Quote from: alfred russel on March 29, 2020, 06:05:58 PM
I'd think you would want to know more before concluding it is excess mortality.

A few reasons I can imagine for the spike in deaths: 1) patients being transferred to the hospital because of overcrowding elsewhere, and the hospital being the place of death, 2) people moving to rural areas as cities shut down, 3) covid deaths not being officially recorded as non covid deaths.

The implication from those numbers is that 127 people died of non covid reasons in 2020 versus 35 in comparable periods. If they were denying resources to ordinary patients on such a scale that should be getting anecdotally reported.
Yes, you'd want countrywide numbers ideally.  Looking at statistics of small towns may lead to inadvertent cherrypicking, like you're getting at.  We don't really know how representative that small town is, maybe this one is the most dramatic of all the towns they looked at, and there is some quirk on the ground that makes these numbers non-representative.

Fate

Quote from: alfred russel on March 29, 2020, 06:05:58 PM
Quote from: DGuller on March 28, 2020, 11:59:06 AM
Quote from: Fate on March 28, 2020, 11:43:38 AM
Quote from: alfred russel on March 28, 2020, 11:39:22 AM
Quote from: Fate on March 28, 2020, 11:01:47 AM
Here's an example of the excess mortality in a smaller town near Bergamo which has one of the highest death rates:


:lol:

8 people died in a single smaller town--6 from non covid causes-- and you think that is an example of something?

If that was something other than noise the number of non covid deaths in all of north italy would be something like 12 times normal.

Nembro has a population of 11,000 people.

No.
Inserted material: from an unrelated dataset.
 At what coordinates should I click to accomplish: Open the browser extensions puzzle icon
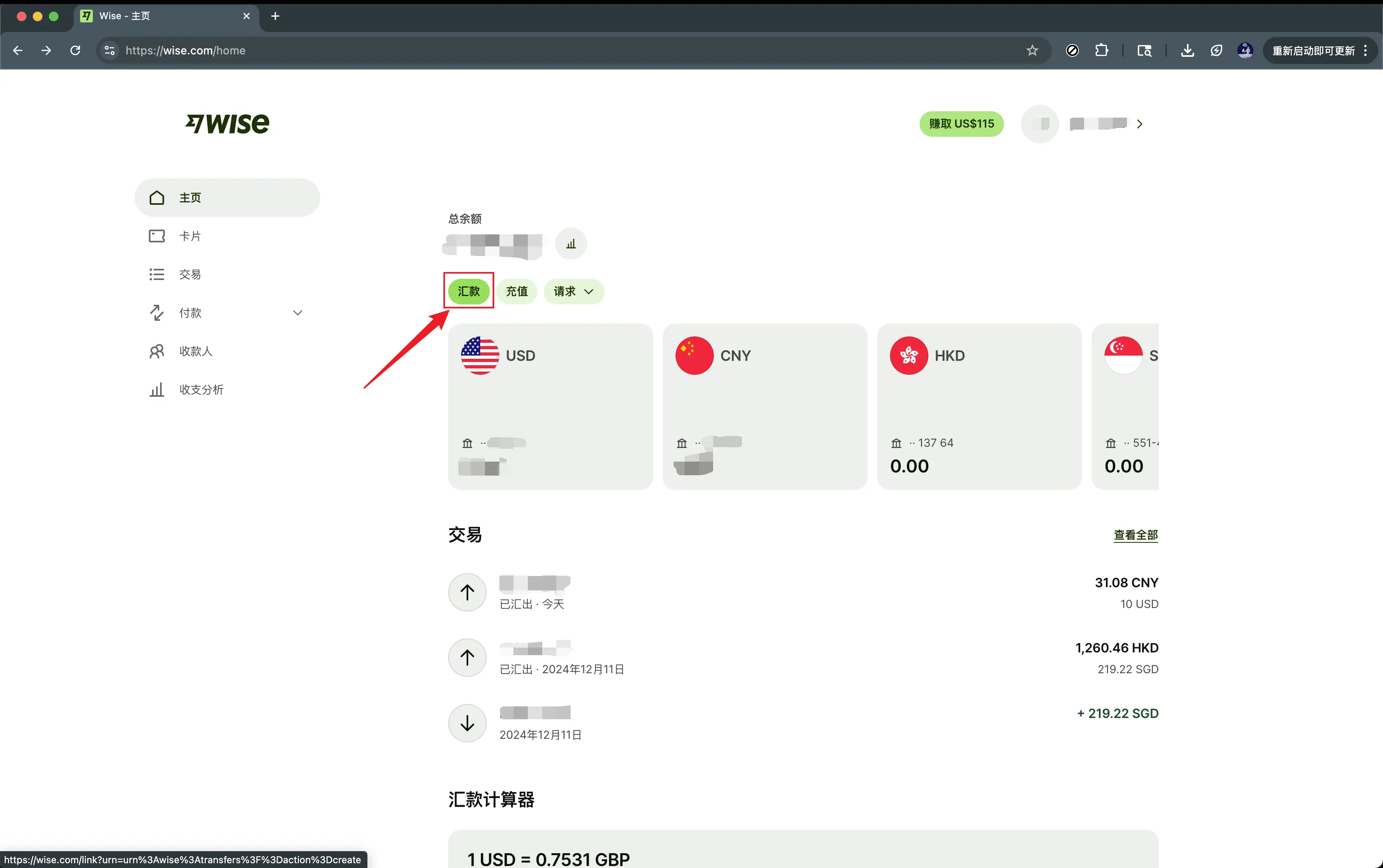1101,50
It's not single deaths, it's mortality rates.

From the paper:

Total deaths Jan 1 2020 - March 24 2020: 158
Official COVID-19 deaths Jan 1 2020 - March 24 2020: 31
Average death same time period previous years: 35
Okay, never mind.  That's plenty of statistical signal there.

I'd think you would want to know more before concluding it is excess mortality.
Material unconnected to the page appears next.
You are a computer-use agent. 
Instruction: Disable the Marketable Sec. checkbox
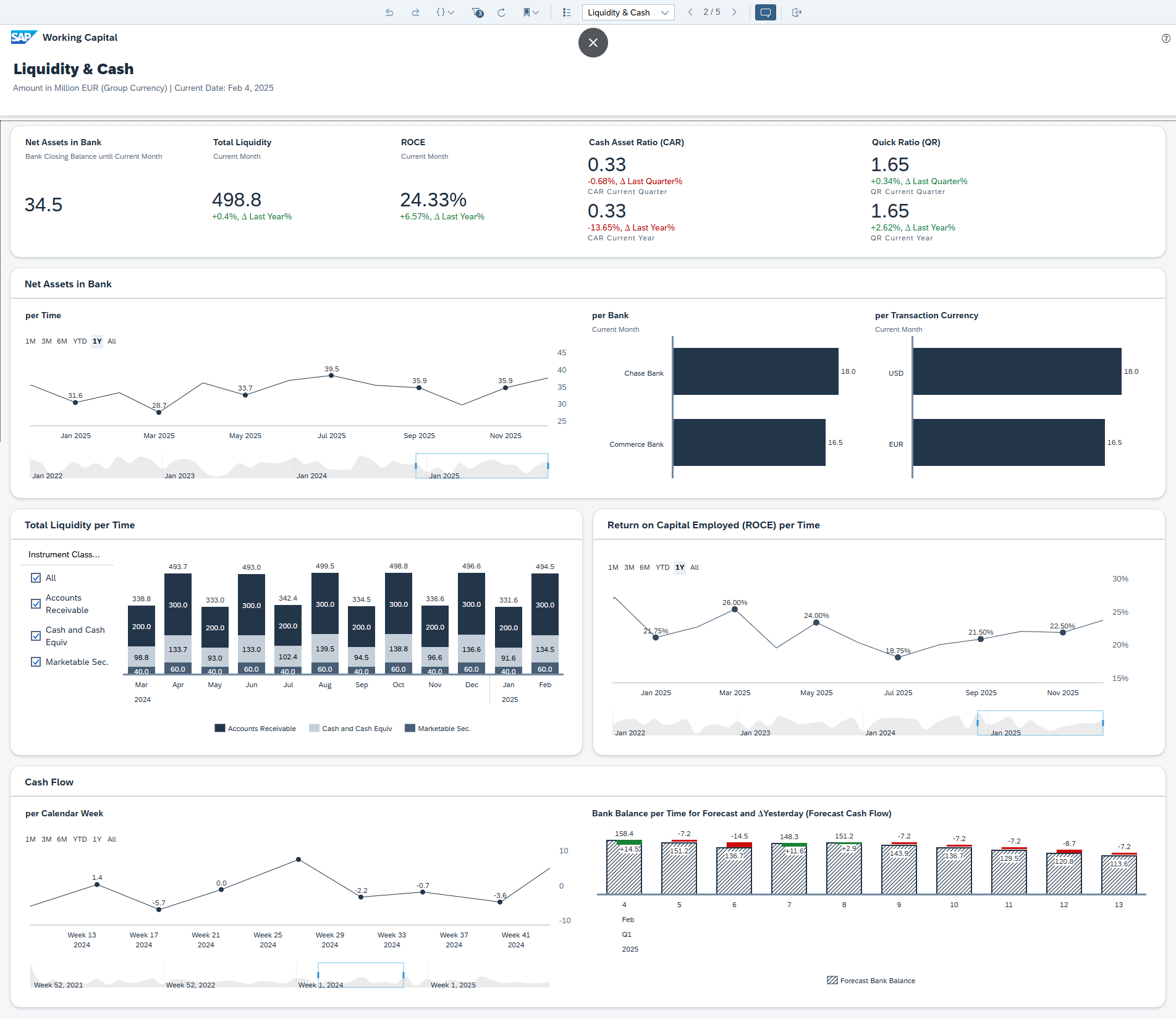click(36, 662)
A few reasons I can imagine for the spike in deaths: 1) patients being transferred to the hospital because of overcrowding elsewhere, and the hospital being the place of death, 2) people moving to rural areas as cities shut down, 3) covid deaths not being officially recorded as non covid deaths.

The implication from those numbers is that 127 people died of non covid reasons in 2020 versus 35 in comparable periods. If they were denying resources to ordinary patients on such a scale that should be getting anecdotally reported.

Italy has admitted it isn't reporting any COVID-19 nursing home or home deaths in their totals. Only patients who die in the hospital. The death rate is much higher than what is being reported right now.

DGuller

Quote from: ulmont on March 29, 2020, 06:13:29 PM
Quote from: DGuller on March 29, 2020, 06:08:01 PM
I've gone shopping for the first time in eight days.  One thing I have trouble understanding:  what's the point of store clerks at checkout wearing gloves if they don't change them?

...saves the health of the clerks?
Does it really?  I can see how full face masks protect the health of the clerks, but not the gloves.  I thought the point of the gloves was to prevent the need to wash your hands all the time?